##### DOCUMENT PASSAGE #####

Raga and Taal


Raga is basically the melodic basis of Indian musical forms. In the western world musicians base their compositions on mode and scale, which are considered the equivalent of the Indian raga. There are thousand of ragas that are the basis of Hindustani music, of which six are considered as fundamental. These being:

· Bhairav

· Malkauns

· Hindol

· Dipak

· Megh

· Shree

Carnatic music has 72 fundamental ragas.

Irrespective, whether the composition is that of Hindustani or Carnatic music, the composer is able to create tunes that are soulful and not mechanical. The compositions seem more as though it has been the musician’s personal journey.

The Indian musician generally attempts to use the ragas in a combination to create meditative music, which is music that can take the listener into a trance. Some famous compositions have been known to actually take listeners into a state beyond the conscious, giving them a vision of what exists in the sub-conscious state. The ragas are considered to represent the tunes of the universe, as they were not developed on the basis of mechanical process, but from the sounds around the ancient musicians who gave Indian music these musical notes.

The fact is that raga is an accurate, fine, and aesthetic form of melody having its own distinctive ascending and descending movement. Every raga has its own temperament. In fact each one of these melodic notes of Indian music expresses emotions and feelings. These include peace, bliss, calmness, piety, dedication, solitude, sadness, suffering, valor, strength, etc. The notes were created to bring about a unity between humanity and nature. In fact, composers combined ragas to create music compositions to bring about certain moods in the listeners. The correct play of ragas help people to go through the process of catharsis or emotional cleansing.

##### MATERIAL PROVIDED #####

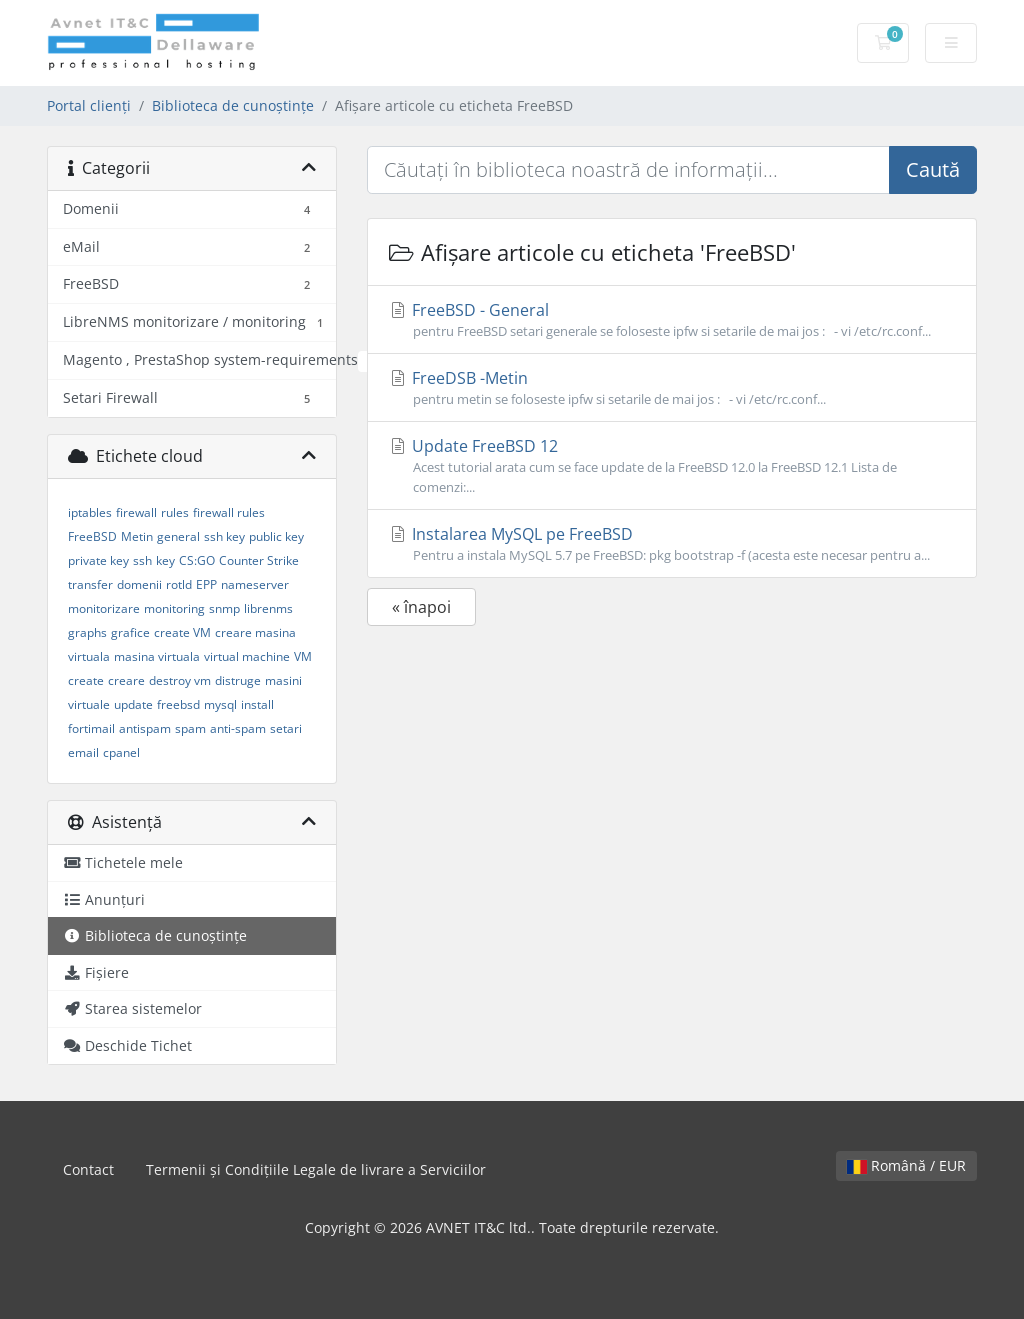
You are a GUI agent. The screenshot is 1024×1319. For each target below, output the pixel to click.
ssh (142, 560)
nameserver (255, 584)
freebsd (178, 704)
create (86, 680)
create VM (182, 632)
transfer (90, 584)
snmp (224, 608)
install (257, 704)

#####

WHAT THIS EXERCISE ASKS
1 - How many fundamental ragas does Carnatic music have, according to the passage on raga and taal?
2 - Could you edit the dataset rows so that "screenshot" is replaced with "image", with everything else kept the same? Leave the picture out of your answer.
The text and the rows are unrelated to each other.

ANSWERS PROVIDED
1 - Carnatic music has 72 fundamental ragas.

2 -
You are a GUI agent. The image is 1024×1319. For each target below, output the pixel to click.
ssh (142, 560)
nameserver (255, 584)
freebsd (178, 704)
create (86, 680)
create VM (182, 632)
transfer (90, 584)
snmp (224, 608)
install (257, 704)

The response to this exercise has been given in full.